When Ollie Price smashed a six down the ground, it was done. Gloucestershire, the least fancied side heading into finals day, had their hands on a first T20 Blast Trophy – announcing themselves champions in emphatic style. Throughout the day, they produced a tour de force of T20 cricket.
Cameron Bancroft and Miles Hammond batted superbly to reduce Somerset’s bowlers to cannon fodder. But the foundations were laid by Gloucestershire’s bowlers. Twice, they restricted their opponents to sub-par totals. On both occasions, the chases felt mere formalities. It shouldn’t have been this easy: having waited nine years for fresh silverware, Gloucestershire added to their cabinet without breaking a sweat.
There is no escaping the resemblance between this team and the noughties juggernaut led by Mark Alleyne, now their coach.
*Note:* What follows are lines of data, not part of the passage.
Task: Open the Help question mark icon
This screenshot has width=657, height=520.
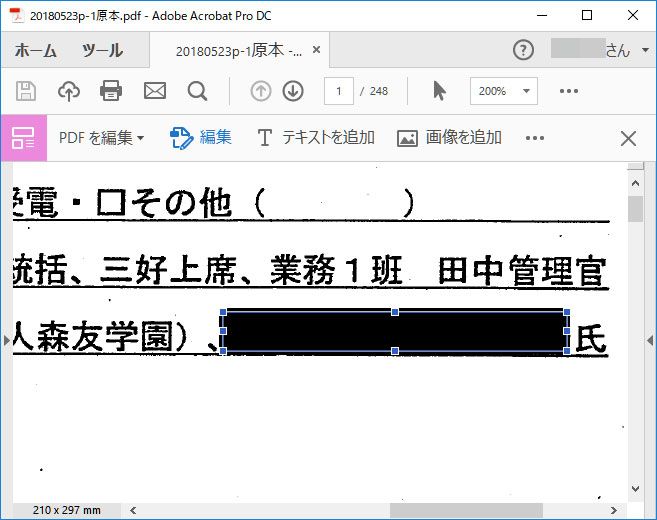Action: (523, 50)
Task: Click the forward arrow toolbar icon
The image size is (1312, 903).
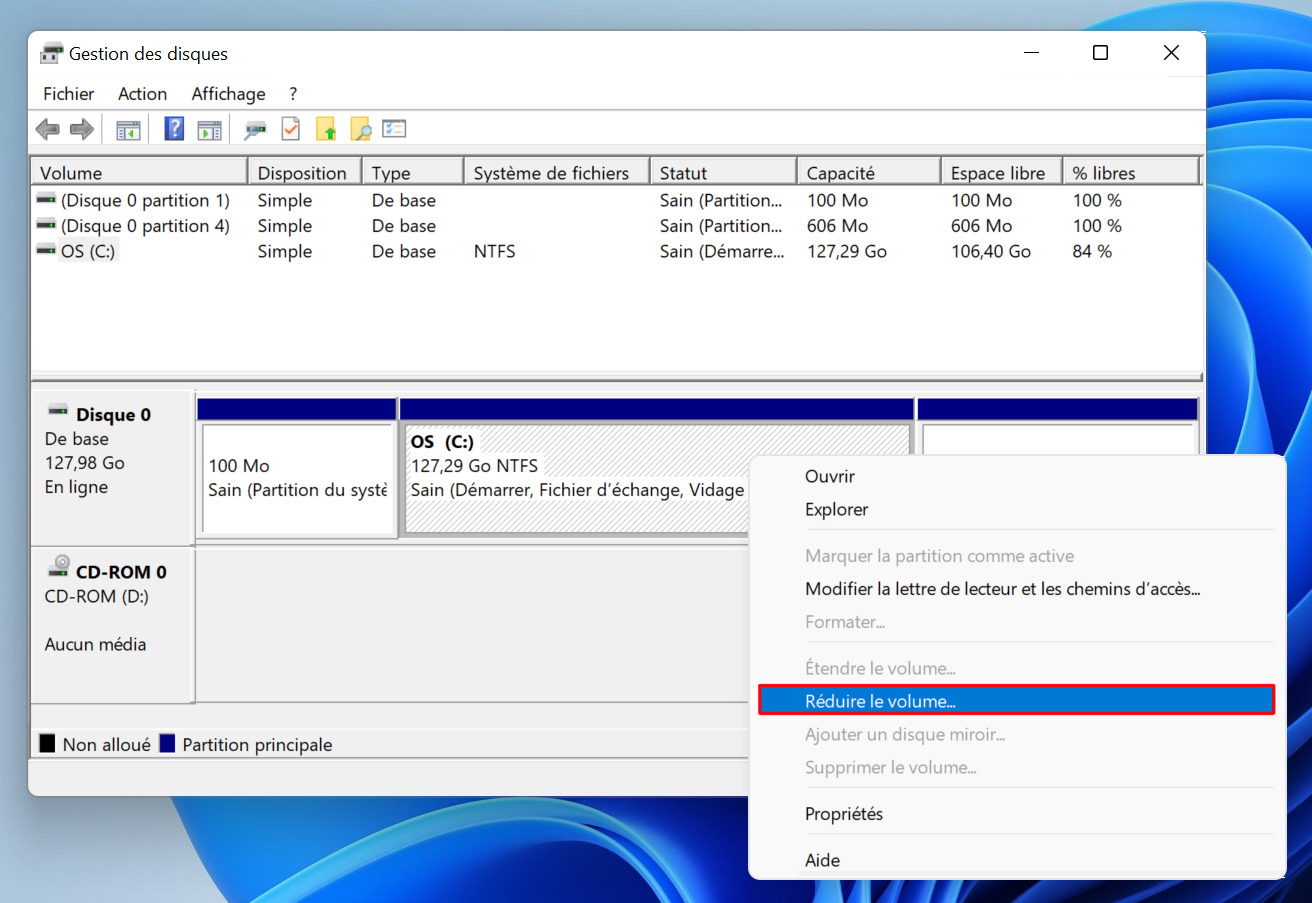Action: (x=82, y=129)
They may be short on stars but they bowl with ingenuity, field with vigour and are shrewdly marshalled by Jack Taylor. Like Alleyne’s sides, they are full of spirit and greater than the sum of their parts.
Leading into the showpiece, there had been navel-gazing over the space that the Blast holds in the English summer. The all-West Country final felt the perfect antidote to any sense of anticlimax. Never before had these neighbours contested the tournament’s main event: as the sun set on a glorious late summer’s day, the Edgbaston crowd – supped full of cider and decked out in technicolour fancy dress – came to life.
Winning the toss, Taylor had no hesitation in sending Somerset into bat. Fielding first had worked for his side in the semi, but early scalps were not forthcoming. In the third over, Tom Kohler-Cadmore struck two hulking sixes. Under pressure, the captain turned to his brother Matt, whose introduction brought a double breakthrough. That turned the contest: in Taylor’s next over, Bancroft had James Rew caught with a leaping effort. By the end of the powerplay, Gloucestershire were in control.
They continued to chip away, bowling tightly and strangling Somerset. Sean Dickson tried a reverse sweep and was castled by Ollie Price first ball. Aware that another wicket would spell disaster, Tom Abell and Lewis Gregory rebuilt judiciously. But the boundaries dried up; from the end of the third to the start of the 14th, Somerset managed a single over worth more than eight runs.
Attempting to break free, Abell clumped a checked drive to long-on. David Payne’s reintroduction brought further trauma. Immediately, he tricked Ben Green, then Craig Overton with slower balls. When Roelof van der Merwe fell in the next over, Somerset were eight down and in deep water.
As wickets tumbled, Gregory proved the only bright spark. The captain reached his half-century off 33 balls, but holed out to Ollie Price in the 19th over. When Jake Ball tamely chipped to the same fielder, Somerset’s innings was done, two balls short of their quota.
Safe in the knowledge that their bowlers had done the hard graft, Gloucestershire’s openers batted with fluidity. Somerset’s attack carried little threat: when Bancroft launched sixes in the third and fourth overs, the result felt a foregone conclusion. Hammond soon joined in the party. Gloucestershire were 76 without loss after nine. Somerset required a miracle.
Nothing was going for Gregory’s men. A Hammond slog-sweep dropped inches beyond the boundary. Green thought he had Bancroft’s wicket, but DRS overturned the decision. To Gloucestershire’s credit, there was no jeopardy in the chase. It was simply a matter of when they would complete victory.
Somerset eventually dismissed Bancroft and James Bracey but by that stage they were playing for pride. Gloucestershire had been near note-perfect all day. If they can keep playing like this, there will be more silverware in the pipeline. For now, they should smile and celebrate; this was a performance their coach, and county, will be proud of.